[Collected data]

·····

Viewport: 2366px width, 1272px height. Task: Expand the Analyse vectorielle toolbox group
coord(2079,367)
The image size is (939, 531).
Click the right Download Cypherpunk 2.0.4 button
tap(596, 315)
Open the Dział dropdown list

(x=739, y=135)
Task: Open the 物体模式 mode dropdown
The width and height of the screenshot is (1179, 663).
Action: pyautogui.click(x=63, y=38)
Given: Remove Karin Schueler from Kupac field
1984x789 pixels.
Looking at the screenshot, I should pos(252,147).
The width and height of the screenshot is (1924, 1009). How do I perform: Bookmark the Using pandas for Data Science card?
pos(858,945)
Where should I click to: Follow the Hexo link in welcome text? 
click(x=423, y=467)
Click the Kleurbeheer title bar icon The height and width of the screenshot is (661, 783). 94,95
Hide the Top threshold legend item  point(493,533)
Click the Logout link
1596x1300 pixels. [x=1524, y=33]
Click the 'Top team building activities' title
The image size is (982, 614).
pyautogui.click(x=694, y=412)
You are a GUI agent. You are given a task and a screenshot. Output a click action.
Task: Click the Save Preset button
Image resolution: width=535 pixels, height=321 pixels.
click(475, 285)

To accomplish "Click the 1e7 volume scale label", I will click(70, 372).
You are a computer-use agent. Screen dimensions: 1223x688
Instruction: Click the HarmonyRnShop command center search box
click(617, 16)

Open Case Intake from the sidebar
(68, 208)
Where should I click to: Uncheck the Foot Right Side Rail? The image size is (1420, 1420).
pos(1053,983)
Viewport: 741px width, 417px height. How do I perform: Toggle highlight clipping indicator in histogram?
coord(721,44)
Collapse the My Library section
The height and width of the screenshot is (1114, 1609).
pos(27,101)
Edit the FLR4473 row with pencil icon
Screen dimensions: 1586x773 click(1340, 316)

·····

• _Your assignment_:
Wherever the string "title" occurs in the records above, copy that line.

• _Finished exercise_:
Click the Kleurbeheer title bar icon The height and width of the screenshot is (661, 783). 94,95
Click the 'Top team building activities' title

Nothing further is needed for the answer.